Work to do :: Return all the items below word for word, every line unchanged.

Records to process ::
────
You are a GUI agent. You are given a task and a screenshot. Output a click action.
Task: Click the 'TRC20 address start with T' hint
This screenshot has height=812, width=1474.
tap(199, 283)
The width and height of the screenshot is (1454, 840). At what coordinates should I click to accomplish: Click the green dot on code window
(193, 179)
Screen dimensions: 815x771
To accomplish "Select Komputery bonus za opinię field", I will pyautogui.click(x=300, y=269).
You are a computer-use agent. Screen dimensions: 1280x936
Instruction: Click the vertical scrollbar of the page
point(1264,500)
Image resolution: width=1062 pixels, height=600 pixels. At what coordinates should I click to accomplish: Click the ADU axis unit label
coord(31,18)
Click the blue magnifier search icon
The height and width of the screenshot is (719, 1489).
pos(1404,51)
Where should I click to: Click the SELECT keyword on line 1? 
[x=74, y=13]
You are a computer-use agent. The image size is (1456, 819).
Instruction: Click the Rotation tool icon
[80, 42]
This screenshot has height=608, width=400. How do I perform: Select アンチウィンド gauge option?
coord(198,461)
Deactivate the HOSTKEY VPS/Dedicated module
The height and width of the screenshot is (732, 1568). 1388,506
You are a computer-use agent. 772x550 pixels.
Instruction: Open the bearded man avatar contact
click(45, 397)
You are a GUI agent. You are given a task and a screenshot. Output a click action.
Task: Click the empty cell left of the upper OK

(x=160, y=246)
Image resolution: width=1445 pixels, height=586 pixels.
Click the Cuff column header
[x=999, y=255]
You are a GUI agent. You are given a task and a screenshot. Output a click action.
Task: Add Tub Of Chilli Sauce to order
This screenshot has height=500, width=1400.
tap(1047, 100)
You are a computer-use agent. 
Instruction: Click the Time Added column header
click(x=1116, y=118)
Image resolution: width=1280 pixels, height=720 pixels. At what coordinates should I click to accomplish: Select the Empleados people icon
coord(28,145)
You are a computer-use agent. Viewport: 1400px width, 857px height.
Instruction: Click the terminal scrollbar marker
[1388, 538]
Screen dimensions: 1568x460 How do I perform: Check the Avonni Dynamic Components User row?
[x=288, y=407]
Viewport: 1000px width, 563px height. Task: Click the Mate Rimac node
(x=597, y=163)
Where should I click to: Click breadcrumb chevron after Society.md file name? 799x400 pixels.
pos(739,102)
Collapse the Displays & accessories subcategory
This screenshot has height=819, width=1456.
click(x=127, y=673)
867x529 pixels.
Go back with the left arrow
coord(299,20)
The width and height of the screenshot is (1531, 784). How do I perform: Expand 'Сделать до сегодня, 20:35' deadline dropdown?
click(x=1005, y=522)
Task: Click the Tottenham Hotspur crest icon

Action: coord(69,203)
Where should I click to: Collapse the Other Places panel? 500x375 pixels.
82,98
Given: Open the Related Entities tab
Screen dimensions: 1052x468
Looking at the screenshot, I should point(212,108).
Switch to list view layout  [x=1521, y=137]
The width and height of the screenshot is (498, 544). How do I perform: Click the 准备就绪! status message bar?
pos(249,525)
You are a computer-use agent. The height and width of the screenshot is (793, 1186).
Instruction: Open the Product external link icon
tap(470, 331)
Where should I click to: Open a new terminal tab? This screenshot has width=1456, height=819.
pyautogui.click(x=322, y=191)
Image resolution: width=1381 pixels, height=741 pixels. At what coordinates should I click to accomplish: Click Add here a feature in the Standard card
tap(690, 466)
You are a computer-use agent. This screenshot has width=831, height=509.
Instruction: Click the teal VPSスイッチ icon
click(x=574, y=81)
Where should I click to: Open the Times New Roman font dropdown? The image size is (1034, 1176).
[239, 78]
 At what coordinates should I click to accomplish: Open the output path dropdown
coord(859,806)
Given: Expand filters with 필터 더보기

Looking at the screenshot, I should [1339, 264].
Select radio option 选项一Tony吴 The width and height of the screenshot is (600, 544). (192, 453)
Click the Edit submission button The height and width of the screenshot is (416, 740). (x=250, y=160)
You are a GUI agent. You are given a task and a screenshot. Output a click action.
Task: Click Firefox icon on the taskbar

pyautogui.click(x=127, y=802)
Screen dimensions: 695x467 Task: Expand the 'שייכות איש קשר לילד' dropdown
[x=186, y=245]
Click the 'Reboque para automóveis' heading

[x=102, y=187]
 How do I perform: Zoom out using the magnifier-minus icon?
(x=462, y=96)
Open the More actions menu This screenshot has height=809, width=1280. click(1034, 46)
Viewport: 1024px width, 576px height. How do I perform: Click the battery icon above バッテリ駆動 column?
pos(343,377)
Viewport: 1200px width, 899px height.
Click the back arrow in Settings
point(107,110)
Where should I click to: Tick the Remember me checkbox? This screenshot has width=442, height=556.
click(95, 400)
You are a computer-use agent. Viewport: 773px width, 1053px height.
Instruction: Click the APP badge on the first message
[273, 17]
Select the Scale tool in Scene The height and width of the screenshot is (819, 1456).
────
Exercise result ::
You are a GUI agent. You are given a task and a screenshot. Output a click action.
Task: Click the 'TRC20 address start with T' hint
This screenshot has height=812, width=1474.
tap(199, 283)
The width and height of the screenshot is (1454, 840). At what coordinates should I click to accomplish: Click the green dot on code window
(193, 179)
Screen dimensions: 815x771
To accomplish "Select Komputery bonus za opinię field", I will pyautogui.click(x=300, y=269).
You are a computer-use agent. Screen dimensions: 1280x936
Instruction: Click the vertical scrollbar of the page
point(1264,500)
Image resolution: width=1062 pixels, height=600 pixels. At what coordinates should I click to accomplish: Click the ADU axis unit label
coord(31,18)
Click the blue magnifier search icon
The height and width of the screenshot is (719, 1489).
pos(1404,51)
Where should I click to: Click the SELECT keyword on line 1? 
[x=74, y=13]
You are a computer-use agent. The image size is (1456, 819).
Instruction: Click the Rotation tool icon
[80, 42]
This screenshot has height=608, width=400. How do I perform: Select アンチウィンド gauge option?
coord(198,461)
Deactivate the HOSTKEY VPS/Dedicated module
The height and width of the screenshot is (732, 1568). 1388,506
You are a computer-use agent. 772x550 pixels.
Instruction: Open the bearded man avatar contact
click(45, 397)
You are a GUI agent. You are given a task and a screenshot. Output a click action.
Task: Click the empty cell left of the upper OK

(x=160, y=246)
Image resolution: width=1445 pixels, height=586 pixels.
Click the Cuff column header
[x=999, y=255]
You are a GUI agent. You are given a task and a screenshot. Output a click action.
Task: Add Tub Of Chilli Sauce to order
This screenshot has height=500, width=1400.
tap(1047, 100)
You are a computer-use agent. 
Instruction: Click the Time Added column header
click(x=1116, y=118)
Image resolution: width=1280 pixels, height=720 pixels. At what coordinates should I click to accomplish: Select the Empleados people icon
coord(28,145)
You are a computer-use agent. Viewport: 1400px width, 857px height.
Instruction: Click the terminal scrollbar marker
[1388, 538]
Screen dimensions: 1568x460 How do I perform: Check the Avonni Dynamic Components User row?
[x=288, y=407]
Viewport: 1000px width, 563px height. Task: Click the Mate Rimac node
(x=597, y=163)
Where should I click to: Click breadcrumb chevron after Society.md file name? 799x400 pixels.
pos(739,102)
Collapse the Displays & accessories subcategory
This screenshot has height=819, width=1456.
click(x=127, y=673)
867x529 pixels.
Go back with the left arrow
coord(299,20)
The width and height of the screenshot is (1531, 784). How do I perform: Expand 'Сделать до сегодня, 20:35' deadline dropdown?
click(x=1005, y=522)
Task: Click the Tottenham Hotspur crest icon

Action: coord(69,203)
Where should I click to: Collapse the Other Places panel? 500x375 pixels.
82,98
Given: Open the Related Entities tab
Screen dimensions: 1052x468
Looking at the screenshot, I should point(212,108).
Switch to list view layout  [x=1521, y=137]
The width and height of the screenshot is (498, 544). How do I perform: Click the 准备就绪! status message bar?
pos(249,525)
You are a computer-use agent. The height and width of the screenshot is (793, 1186).
Instruction: Open the Product external link icon
tap(470, 331)
Where should I click to: Open a new terminal tab? This screenshot has width=1456, height=819.
pyautogui.click(x=322, y=191)
Image resolution: width=1381 pixels, height=741 pixels. At what coordinates should I click to accomplish: Click Add here a feature in the Standard card
tap(690, 466)
You are a computer-use agent. This screenshot has width=831, height=509.
Instruction: Click the teal VPSスイッチ icon
click(x=574, y=81)
Where should I click to: Open the Times New Roman font dropdown? The image size is (1034, 1176).
[239, 78]
 At what coordinates should I click to accomplish: Open the output path dropdown
coord(859,806)
Given: Expand filters with 필터 더보기

Looking at the screenshot, I should [1339, 264].
Select radio option 选项一Tony吴 The width and height of the screenshot is (600, 544). (192, 453)
Click the Edit submission button The height and width of the screenshot is (416, 740). (x=250, y=160)
You are a GUI agent. You are given a task and a screenshot. Output a click action.
Task: Click Firefox icon on the taskbar

pyautogui.click(x=127, y=802)
Screen dimensions: 695x467 Task: Expand the 'שייכות איש קשר לילד' dropdown
[x=186, y=245]
Click the 'Reboque para automóveis' heading

[x=102, y=187]
 How do I perform: Zoom out using the magnifier-minus icon?
(x=462, y=96)
Open the More actions menu This screenshot has height=809, width=1280. click(1034, 46)
Viewport: 1024px width, 576px height. How do I perform: Click the battery icon above バッテリ駆動 column?
pos(343,377)
Viewport: 1200px width, 899px height.
Click the back arrow in Settings
point(107,110)
Where should I click to: Tick the Remember me checkbox? This screenshot has width=442, height=556.
click(95, 400)
You are a computer-use agent. Viewport: 773px width, 1053px height.
Instruction: Click the APP badge on the first message
[273, 17]
Select the Scale tool in Scene The height and width of the screenshot is (819, 1456).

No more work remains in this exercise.